The Extracellular Matrix for Bone Regeneration: Interplay between mesenchymal stromal cells and the bone microenvironment

Bone is a very dynamic tissue composed of bone extracellular matrix (ECM) in a tight interplay with bone cells. Extracellular signaling molecules and the ECM with its biochemical and biophysical cues continuously influence bone cell behaviour, tightly regulating bone formation and quality. Bone tissue is continuously undergoing remodelling and can self-repair after fracture healing. However, major challenges remain in case of large skeletal defects or age-related bone fragility. Bone tissue engineering has recently emerged as therapeutic strategy in alternative to bone grafts. Understanding how bone ECM and signaling molecules influence cell behaviour is crucial to ameliorate mesenchymal stromal cell (MSC) properties and to develop optimal bone grafts that reproduce the physiological bone microenvironment for tissue engineering applications. Cell-derived ECMs have been proposed as a good alternative to native decellularized organs in the context of tissue engineering, in combination with scaffolds, to reproduce the physiological architectural complexity of ECM.
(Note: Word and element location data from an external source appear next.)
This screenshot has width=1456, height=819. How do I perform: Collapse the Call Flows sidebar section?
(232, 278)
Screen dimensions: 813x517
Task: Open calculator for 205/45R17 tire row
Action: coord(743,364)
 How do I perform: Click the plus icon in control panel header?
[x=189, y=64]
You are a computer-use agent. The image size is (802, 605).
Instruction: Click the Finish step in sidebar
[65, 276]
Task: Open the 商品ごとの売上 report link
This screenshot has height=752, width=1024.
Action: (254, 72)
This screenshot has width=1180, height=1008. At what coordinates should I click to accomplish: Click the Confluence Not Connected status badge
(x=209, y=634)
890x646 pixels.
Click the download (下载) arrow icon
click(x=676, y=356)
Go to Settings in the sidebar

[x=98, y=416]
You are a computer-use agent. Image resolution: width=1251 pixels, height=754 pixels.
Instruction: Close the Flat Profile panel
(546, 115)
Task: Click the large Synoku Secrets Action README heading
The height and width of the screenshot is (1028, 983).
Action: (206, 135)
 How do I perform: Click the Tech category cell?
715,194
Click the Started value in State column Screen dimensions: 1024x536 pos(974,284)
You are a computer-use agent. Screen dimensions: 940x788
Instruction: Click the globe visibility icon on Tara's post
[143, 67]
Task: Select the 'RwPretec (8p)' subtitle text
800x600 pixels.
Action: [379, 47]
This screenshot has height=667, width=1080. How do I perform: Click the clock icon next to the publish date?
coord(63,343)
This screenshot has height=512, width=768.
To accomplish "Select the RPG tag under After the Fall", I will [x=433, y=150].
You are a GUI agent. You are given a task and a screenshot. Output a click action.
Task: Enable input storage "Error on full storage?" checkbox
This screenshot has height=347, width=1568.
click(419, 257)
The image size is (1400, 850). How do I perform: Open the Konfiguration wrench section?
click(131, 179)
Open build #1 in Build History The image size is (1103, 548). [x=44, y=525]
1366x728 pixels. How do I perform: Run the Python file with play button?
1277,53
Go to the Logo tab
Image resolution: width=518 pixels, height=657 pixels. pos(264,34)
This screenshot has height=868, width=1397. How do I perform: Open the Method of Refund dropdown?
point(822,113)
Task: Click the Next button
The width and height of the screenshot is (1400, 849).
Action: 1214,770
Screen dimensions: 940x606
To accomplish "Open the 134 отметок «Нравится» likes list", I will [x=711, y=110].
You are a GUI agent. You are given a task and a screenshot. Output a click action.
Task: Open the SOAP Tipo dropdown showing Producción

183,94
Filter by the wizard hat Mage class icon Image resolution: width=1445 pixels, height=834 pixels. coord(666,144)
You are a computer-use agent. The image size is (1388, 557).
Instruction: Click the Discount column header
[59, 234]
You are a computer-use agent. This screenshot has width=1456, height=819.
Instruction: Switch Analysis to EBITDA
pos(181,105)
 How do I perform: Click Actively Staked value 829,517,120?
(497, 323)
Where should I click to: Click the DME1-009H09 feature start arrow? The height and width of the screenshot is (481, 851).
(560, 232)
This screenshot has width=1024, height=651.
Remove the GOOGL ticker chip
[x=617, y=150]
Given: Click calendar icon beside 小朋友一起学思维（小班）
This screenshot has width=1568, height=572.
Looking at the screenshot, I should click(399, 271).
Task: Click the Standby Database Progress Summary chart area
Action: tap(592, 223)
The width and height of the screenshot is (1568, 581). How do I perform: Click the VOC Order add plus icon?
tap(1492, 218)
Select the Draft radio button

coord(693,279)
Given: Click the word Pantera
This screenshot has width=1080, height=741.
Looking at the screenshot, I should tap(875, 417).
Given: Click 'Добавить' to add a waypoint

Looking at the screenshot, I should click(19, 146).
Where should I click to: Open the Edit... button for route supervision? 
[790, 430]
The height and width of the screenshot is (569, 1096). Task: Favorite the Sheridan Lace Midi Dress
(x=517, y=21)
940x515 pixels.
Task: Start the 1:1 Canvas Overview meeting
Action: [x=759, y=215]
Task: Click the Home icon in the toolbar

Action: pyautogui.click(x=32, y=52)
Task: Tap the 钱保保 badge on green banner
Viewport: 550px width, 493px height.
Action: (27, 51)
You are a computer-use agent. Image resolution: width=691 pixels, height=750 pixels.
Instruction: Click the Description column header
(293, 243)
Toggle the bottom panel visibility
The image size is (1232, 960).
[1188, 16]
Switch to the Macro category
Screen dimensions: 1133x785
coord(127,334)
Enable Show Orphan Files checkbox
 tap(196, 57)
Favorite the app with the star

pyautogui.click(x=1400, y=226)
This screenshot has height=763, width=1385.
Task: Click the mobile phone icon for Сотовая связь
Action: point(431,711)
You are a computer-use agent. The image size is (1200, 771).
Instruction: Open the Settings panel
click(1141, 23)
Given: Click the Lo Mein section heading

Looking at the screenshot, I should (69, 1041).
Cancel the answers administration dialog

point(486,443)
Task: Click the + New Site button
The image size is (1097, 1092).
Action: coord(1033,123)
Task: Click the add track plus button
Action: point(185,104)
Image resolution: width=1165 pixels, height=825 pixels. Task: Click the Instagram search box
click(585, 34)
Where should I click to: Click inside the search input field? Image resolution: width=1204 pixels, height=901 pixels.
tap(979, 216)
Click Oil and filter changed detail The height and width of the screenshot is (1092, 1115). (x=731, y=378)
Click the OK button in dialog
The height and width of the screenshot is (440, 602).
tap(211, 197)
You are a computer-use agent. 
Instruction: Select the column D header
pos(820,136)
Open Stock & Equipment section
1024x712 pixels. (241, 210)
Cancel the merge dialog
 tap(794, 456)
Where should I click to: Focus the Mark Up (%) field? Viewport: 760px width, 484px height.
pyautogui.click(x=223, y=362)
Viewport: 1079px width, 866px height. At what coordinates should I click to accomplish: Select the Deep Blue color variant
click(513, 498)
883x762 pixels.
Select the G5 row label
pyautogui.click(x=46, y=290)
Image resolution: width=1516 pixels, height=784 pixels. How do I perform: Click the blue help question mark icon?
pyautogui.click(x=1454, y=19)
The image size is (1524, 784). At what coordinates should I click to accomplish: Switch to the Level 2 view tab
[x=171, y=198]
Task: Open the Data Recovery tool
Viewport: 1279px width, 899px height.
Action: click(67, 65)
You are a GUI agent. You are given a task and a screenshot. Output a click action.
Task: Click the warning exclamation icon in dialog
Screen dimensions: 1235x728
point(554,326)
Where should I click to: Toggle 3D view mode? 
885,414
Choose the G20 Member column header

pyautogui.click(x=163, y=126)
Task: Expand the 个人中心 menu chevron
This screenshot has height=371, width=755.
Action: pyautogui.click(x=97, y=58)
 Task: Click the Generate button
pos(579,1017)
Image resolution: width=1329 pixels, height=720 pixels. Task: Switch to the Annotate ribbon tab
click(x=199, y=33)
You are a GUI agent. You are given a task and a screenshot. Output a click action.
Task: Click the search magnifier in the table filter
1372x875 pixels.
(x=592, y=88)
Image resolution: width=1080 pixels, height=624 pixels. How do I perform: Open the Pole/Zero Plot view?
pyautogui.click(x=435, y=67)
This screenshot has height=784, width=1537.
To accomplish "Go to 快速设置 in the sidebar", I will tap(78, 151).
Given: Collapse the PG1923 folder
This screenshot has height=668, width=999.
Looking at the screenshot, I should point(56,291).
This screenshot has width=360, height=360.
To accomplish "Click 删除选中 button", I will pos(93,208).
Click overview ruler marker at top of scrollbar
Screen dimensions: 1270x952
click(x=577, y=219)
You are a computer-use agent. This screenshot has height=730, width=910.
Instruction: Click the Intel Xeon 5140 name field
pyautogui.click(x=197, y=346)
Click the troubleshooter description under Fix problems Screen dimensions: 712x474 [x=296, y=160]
In this thesis, we studied how the extracellular microenvironment influences osteoblast behavior and how we can manipulate it for regenerative purposes. We created three osteoblast-derived ECMs and we investigated how the protein composition studied by mass spectrometry affects MSC osteogenic differentiation and mineralization, to ameliorate MSC properties for bone regeneration. We employed a kinase array to disentangle MSC adhesion to the osteoblast-derived ECM, for the rational design of novel cell-instructive scaffolds for tissue engineering. Moreover, we studied how the extracellular environment with signaling molecules, such as Activin-A, affects osteoblast gene expression and miRNA profile to regulate ECM mineralization, thereby modulating bone tissue quality. Overall this study contributes to a better understanding of the physiology of tissue microenvironment, but also to identify regulatory candidates that could be possibly used to ameliorate in vitro cultures, to improve the promising properties of MSCs in regenerative medicine.